* _YOUR INSTRUCTIONS_
Go through the listing that follows and report the number of lines with the string "screenshot" in them, nothing more.

-- Opening Marker --

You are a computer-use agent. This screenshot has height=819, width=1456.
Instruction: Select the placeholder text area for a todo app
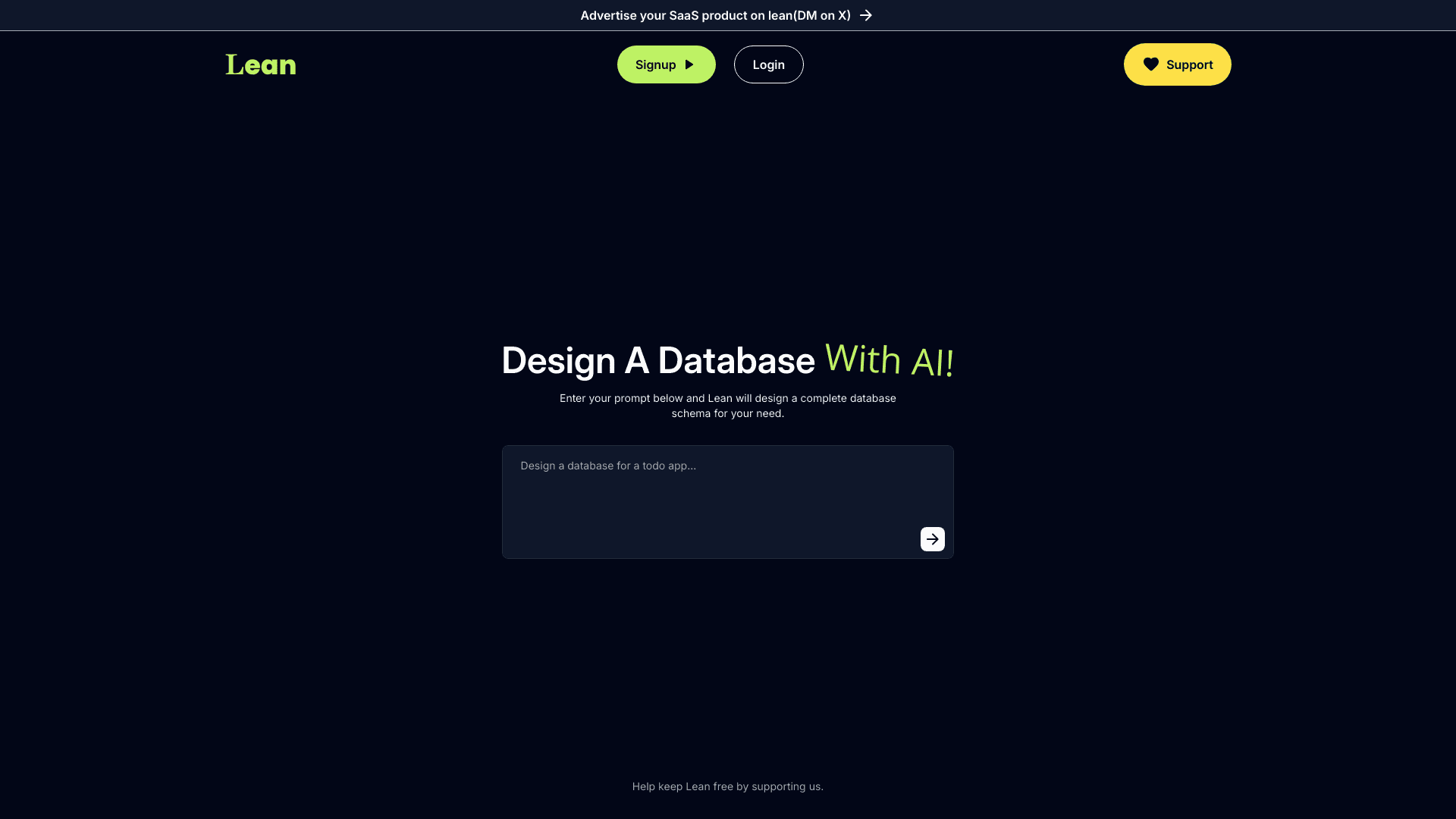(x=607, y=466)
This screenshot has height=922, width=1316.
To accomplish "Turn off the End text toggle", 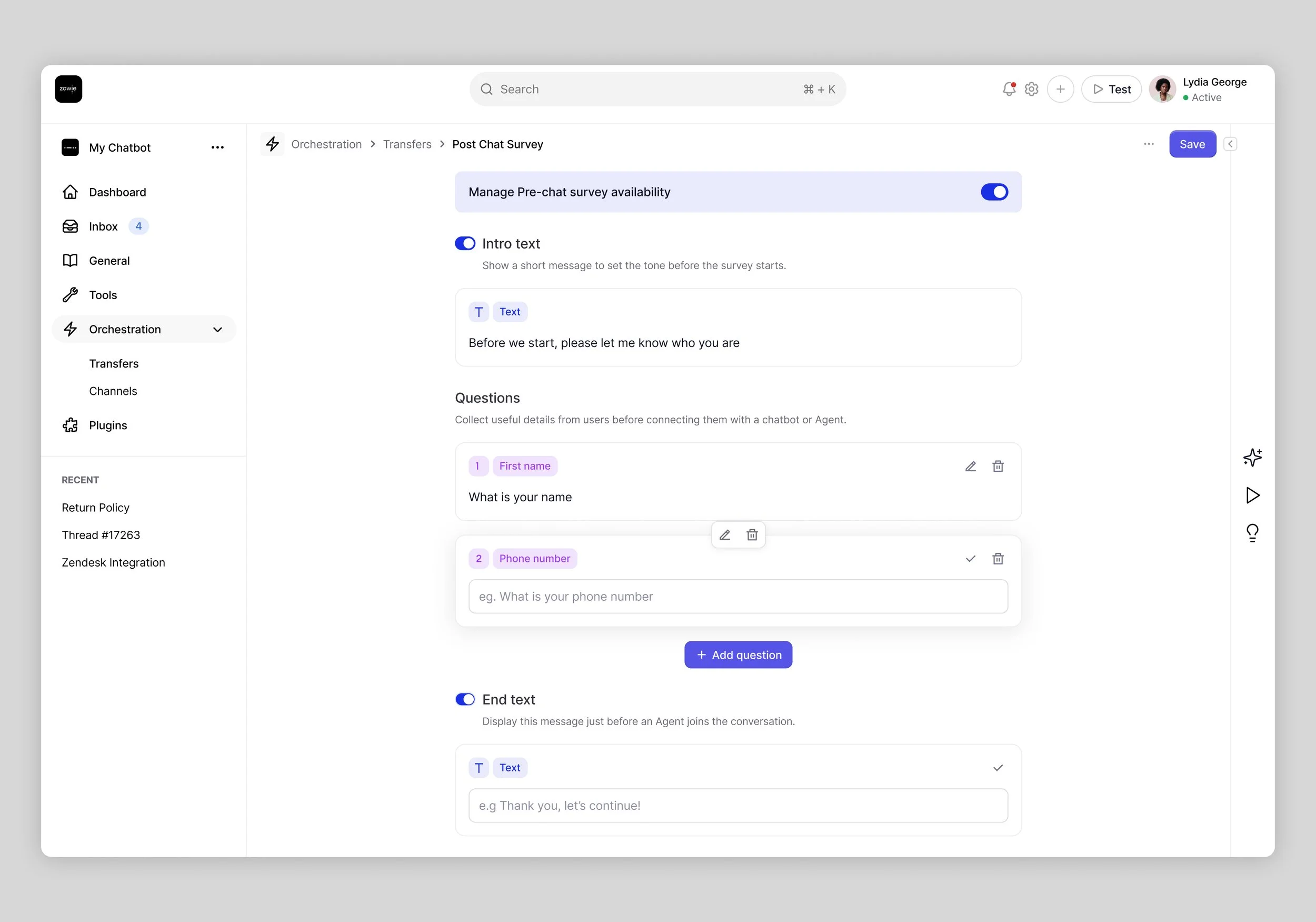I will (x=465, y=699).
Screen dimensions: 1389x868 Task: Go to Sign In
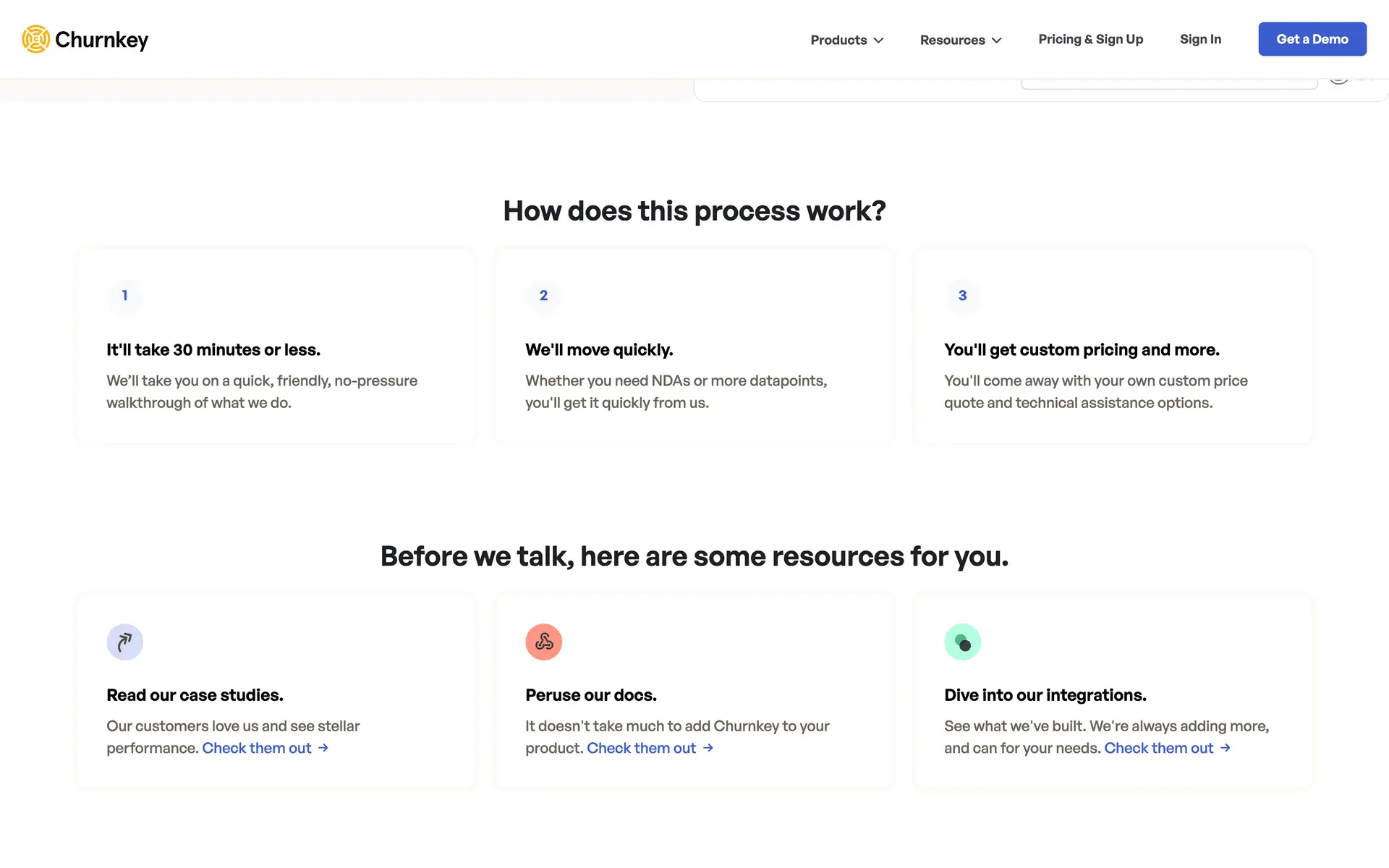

-- Closing Marker --

* _SOLUTION TO THIS EXERCISE_
2